PROBLEM TO SOLVE: If a line in the entries below includes "with", pick it out and copy it.

===== EXERCISE INPUT

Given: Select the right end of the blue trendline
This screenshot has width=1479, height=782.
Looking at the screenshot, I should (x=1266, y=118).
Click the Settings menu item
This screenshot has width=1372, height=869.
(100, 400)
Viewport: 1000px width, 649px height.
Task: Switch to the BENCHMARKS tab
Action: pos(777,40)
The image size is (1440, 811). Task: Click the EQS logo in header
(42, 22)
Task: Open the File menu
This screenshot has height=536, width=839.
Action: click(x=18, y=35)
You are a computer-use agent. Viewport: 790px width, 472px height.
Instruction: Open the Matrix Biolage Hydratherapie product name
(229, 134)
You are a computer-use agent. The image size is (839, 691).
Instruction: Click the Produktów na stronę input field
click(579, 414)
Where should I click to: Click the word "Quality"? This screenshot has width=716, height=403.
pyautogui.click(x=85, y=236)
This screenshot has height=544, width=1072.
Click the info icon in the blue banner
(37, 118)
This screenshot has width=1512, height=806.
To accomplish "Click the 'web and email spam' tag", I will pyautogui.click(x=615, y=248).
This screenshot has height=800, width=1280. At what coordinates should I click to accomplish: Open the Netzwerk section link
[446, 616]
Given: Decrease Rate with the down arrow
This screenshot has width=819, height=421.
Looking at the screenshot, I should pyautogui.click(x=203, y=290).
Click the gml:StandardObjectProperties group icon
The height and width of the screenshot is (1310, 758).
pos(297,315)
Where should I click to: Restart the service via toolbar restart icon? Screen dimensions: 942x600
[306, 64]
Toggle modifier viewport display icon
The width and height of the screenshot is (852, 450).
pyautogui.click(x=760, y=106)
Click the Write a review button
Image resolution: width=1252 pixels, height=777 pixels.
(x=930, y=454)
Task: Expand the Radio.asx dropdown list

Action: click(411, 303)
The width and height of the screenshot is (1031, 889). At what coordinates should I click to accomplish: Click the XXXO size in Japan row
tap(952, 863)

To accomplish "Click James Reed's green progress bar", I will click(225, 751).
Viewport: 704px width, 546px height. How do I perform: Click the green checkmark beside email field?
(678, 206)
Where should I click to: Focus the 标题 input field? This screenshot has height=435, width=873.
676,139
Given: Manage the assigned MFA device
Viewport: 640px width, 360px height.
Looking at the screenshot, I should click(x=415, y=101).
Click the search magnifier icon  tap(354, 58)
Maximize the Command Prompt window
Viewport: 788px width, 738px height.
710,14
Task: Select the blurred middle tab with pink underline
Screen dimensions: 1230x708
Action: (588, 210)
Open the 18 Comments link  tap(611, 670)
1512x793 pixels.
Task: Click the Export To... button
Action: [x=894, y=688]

==========

EXERCISE SOLUTION:
Given: Decrease Rate with the down arrow
Task: Select the blurred middle tab with pink underline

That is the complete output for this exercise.